Market Understanding: This is the vendors'
capability to understand buyers' needs and to
translate these needs into products and services.
Vendors that show the highest degree of vision listen
to and understand buyers' wants and needs, and can
shape or enhance these wants with their added vision.
This criterion was reduced in priority to
"Low" because the market is now
well-understood by most vendors.
Marketing Strategy: This involves a clear,
differentiated set of messages matching Gartner's
vision of CPM that is communicated consistently
throughout the organization and is externalized
effectively to the market.
Sales Strategy: This is the strategy for
selling CPM suites that uses the appropriate network
of direct and indirect sales, marketing, service and
communication affiliates that extend the scope and
depth of market reach, skills, expertise,
technologies, services and the customer base.
Offering (Product) Strategy: This is the CPM
suite product strategy covering breadth and depth of
functionality, underlying technology and openness.

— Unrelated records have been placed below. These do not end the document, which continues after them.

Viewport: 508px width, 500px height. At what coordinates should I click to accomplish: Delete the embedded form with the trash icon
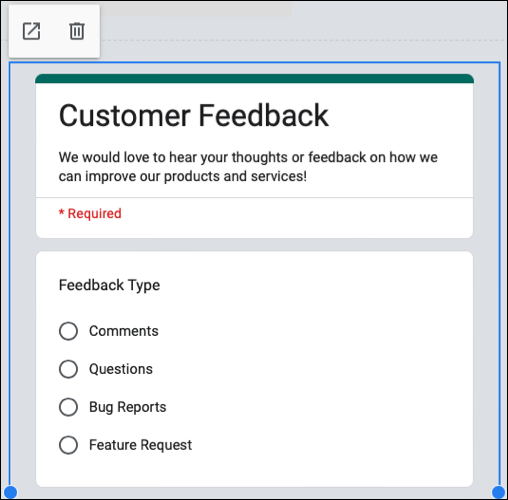tap(77, 31)

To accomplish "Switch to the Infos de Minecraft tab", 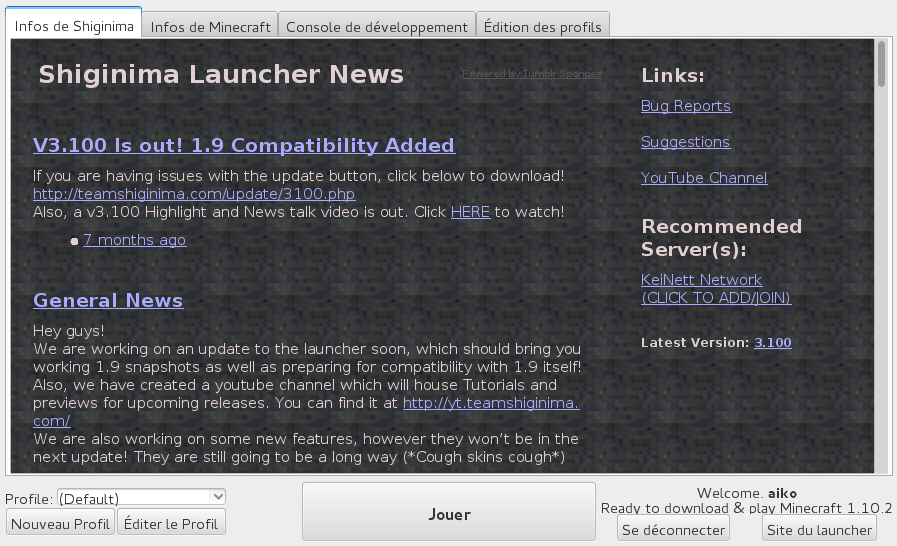I will 210,27.
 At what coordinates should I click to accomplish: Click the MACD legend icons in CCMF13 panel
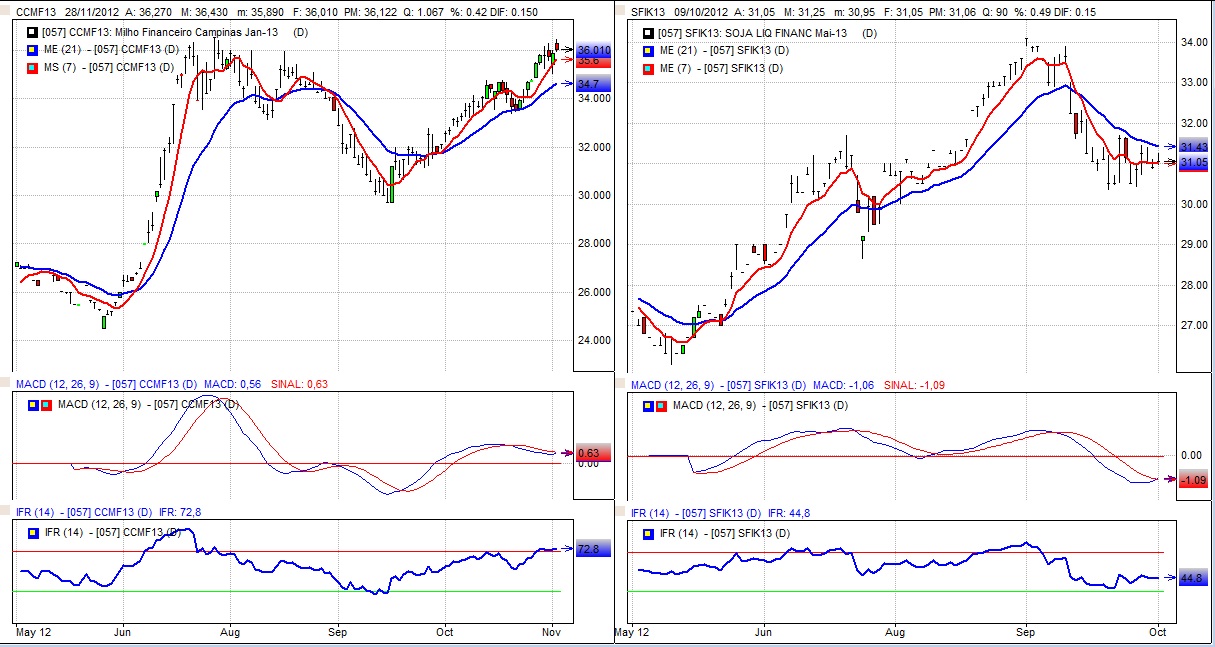pyautogui.click(x=39, y=405)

Business Model: This refers to the soundness
of each vendor's strategy to deliver CPM suites to the
market.
Vertical/Industry Strategy: This is the
vendor's strategy to direct resources, skills and
offerings to meet the specific needs of vertical
market segments. This criterion was raised in priority
to "Standard" to reflect the increasing
maturity of the market.
Geographic Strategy: This is the vendor's
strategy to direct resources, skills and offerings to
meet the specific needs of geographies outside the
home geography directly or through partners, channels
and subsidiaries, as appropriate for the geography and
market.
Innovation: This was assessed under each
criterion above, as appropriate. For example, product
innovation was assessed under Product Strategy.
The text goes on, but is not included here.